TASK REQUIREMENTS: Filter these entries down to lines holding "computer".

··· DATA EXCERPTS

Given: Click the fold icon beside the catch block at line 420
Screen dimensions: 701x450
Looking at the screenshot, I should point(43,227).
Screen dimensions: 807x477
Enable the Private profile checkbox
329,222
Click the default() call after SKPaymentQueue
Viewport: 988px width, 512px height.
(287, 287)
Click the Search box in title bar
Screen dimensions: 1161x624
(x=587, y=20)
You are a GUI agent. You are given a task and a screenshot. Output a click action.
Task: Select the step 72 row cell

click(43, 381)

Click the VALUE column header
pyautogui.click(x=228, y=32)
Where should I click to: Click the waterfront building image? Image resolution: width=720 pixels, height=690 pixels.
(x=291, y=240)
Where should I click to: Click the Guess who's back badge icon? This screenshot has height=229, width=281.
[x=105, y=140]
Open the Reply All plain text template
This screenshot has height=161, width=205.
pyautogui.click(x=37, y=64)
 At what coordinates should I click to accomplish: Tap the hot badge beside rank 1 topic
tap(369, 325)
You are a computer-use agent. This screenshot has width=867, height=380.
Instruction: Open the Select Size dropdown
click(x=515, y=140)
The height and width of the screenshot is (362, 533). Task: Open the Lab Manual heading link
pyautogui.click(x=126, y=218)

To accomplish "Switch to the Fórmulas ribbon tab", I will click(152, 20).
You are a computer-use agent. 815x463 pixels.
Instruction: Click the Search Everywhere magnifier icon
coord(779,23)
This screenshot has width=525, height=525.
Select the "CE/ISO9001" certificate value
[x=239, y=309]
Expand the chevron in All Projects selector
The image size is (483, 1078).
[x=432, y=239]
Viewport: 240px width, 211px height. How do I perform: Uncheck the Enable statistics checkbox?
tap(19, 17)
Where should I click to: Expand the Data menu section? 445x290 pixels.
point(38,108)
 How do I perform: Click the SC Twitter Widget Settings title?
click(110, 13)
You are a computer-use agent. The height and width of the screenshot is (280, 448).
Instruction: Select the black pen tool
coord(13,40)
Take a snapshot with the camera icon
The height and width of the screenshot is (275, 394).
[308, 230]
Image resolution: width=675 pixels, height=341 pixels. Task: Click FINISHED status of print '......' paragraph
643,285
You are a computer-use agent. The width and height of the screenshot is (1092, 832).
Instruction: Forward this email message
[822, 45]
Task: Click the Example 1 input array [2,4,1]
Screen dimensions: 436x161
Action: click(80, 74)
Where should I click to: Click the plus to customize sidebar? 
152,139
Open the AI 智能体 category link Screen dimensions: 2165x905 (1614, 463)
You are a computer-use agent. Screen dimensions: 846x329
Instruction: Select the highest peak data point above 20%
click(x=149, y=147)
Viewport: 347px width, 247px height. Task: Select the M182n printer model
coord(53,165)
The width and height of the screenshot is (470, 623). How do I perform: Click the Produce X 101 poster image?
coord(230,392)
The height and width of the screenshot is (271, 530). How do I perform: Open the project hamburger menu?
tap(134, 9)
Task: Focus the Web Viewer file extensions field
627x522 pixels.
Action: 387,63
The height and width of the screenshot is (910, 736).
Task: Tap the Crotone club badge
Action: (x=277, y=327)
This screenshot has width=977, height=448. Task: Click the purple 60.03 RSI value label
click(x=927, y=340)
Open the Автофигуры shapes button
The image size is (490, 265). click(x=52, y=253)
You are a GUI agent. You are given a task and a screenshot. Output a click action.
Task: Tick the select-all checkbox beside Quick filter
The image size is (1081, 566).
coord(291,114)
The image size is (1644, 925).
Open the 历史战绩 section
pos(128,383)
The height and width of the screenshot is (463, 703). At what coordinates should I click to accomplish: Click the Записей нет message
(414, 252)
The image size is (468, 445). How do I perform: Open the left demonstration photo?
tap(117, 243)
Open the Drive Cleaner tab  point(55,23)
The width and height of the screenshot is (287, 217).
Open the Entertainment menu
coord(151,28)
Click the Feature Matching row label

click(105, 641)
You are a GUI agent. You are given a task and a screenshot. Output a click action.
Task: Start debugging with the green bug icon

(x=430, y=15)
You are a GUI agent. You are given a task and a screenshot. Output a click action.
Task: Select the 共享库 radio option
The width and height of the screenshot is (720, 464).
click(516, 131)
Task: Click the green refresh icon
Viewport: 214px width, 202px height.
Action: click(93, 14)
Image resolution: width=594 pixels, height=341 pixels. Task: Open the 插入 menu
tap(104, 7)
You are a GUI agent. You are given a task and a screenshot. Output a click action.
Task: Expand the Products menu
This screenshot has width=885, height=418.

······

RESULT FOR THIS TASK:
You are a computer-use agent. This screenshot has width=867, height=380.
You are a computer-use agent. 815x463 pixels.
You are a computer-use agent. The height and width of the screenshot is (280, 448).
You are a computer-use agent. The width and height of the screenshot is (1092, 832).
You are a computer-use agent. Screen dimensions: 846x329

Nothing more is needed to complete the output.